All the available probes can be listed with dtrace -l:
root #
dtrace -l
ID PROVIDER MODULE FUNCTION NAME 1 dtrace BEGIN 2 dtrace END 3 dtrace ERROR 4 cpc perf_count_hw_cpu_cycles-all-1000000000 5 cpc cycles-all-1000000000 6 cpc cpu_cycles-all-1000000000 7 cpc perf_count_hw_instructions-all-1000000000 8 cpc instructions-all-1000000000 [...]
As of August 2024, on an ~amd64 system with linux-6.6, around 125000 probes are registered. If the number is substantially lower than that, it's possible some required kernel config options are not enabled.
Faulting on a bad address
Using a valid argument in an entry probe which the process hasn't yet accessed might cause a fault.
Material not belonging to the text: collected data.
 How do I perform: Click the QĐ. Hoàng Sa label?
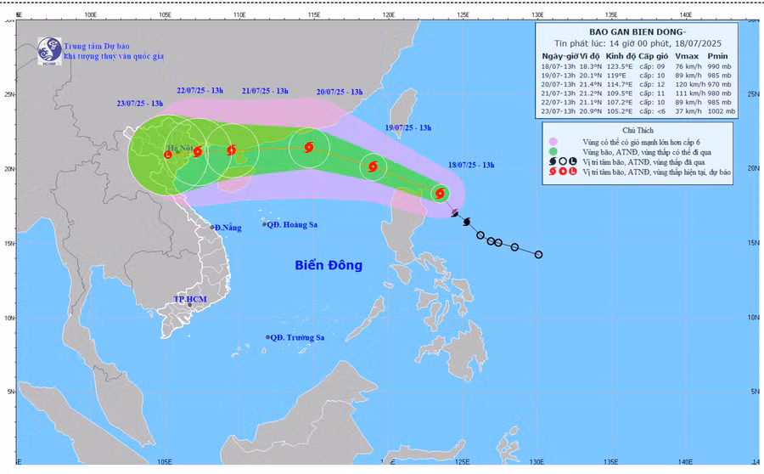tap(297, 225)
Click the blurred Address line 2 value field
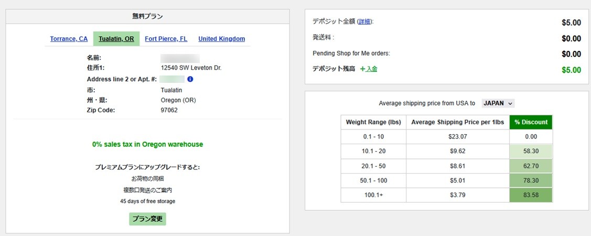 point(172,79)
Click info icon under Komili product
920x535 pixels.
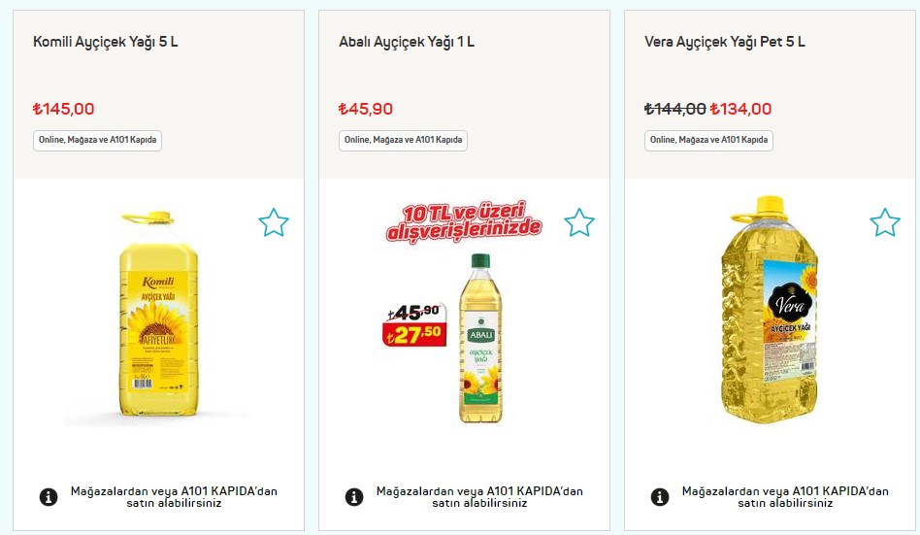tap(49, 497)
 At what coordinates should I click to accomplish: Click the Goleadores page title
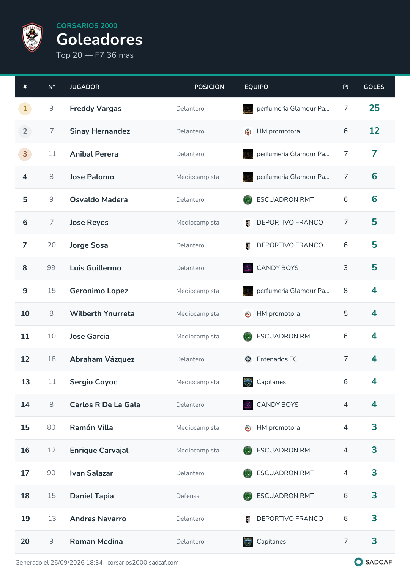click(99, 40)
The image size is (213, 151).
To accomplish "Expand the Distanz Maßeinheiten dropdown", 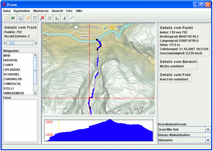I will click(x=208, y=140).
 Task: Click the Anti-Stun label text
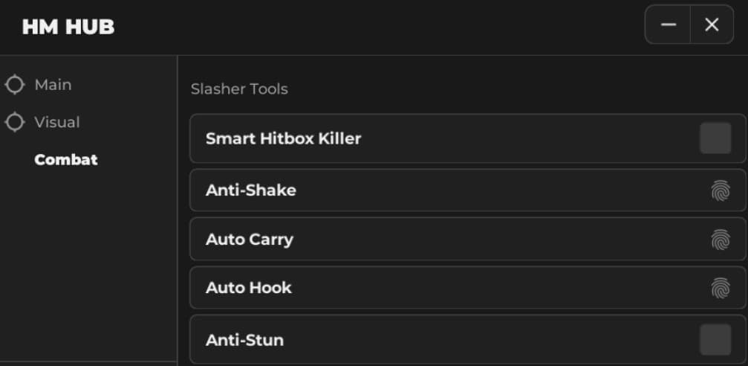(244, 340)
To workaround this, store the argument in this->foo with copyinstr.
Online examples not working
Some examples online may not work for a few reasons:
- Relying on unstable kernel ABI so 'function' names or types may have changed
- The example relies on assumptions about libc and how it wraps syscalls
- Overly specific names
Below are a few examples of both a problem and analysis to fix it. The same methods can be applied to other bad examples on the internet.
execveat_common
For example, consider this script for tracing execve:
root #
dtrace -n 'proc::do_execveat_common:exec { trace(stringof(args[0])); }'
dtrace: invalid probe specifier proc::do_execveat_common:exec { trace(stringof(args[0])); }: probe description proc::do_execveat_common:exec does not match any probes
The specification proc::do_execveat_common:exec is prone to internal changes. BPF-based DTrace provides a tracepoint for exec elsewhere.
To fix it, use the more generic proc tracepoint:
root #
dtrace -n 'proc:::exec { trace(stringof(args[0])); }'
dtrace: description 'proc:::exec ' matched 1 probe CPU ID FUNCTION:NAME 2 123651 :exec /usr/sbin/utempter 3 123651 :exec /usr/sbin/utempter 10 123651 :exec /bin/bash 1 123651 :exec /usr/bin/dircolors
open
For example, consider this script for tracing open:
root #
dtrace -n 'syscall::open:entry { printf("%-16s %-16s\n",execname,copyinstr(arg0)); }'
dtrace: description 'syscall::open:entry ' matched 1 probe [Likely to have no further output]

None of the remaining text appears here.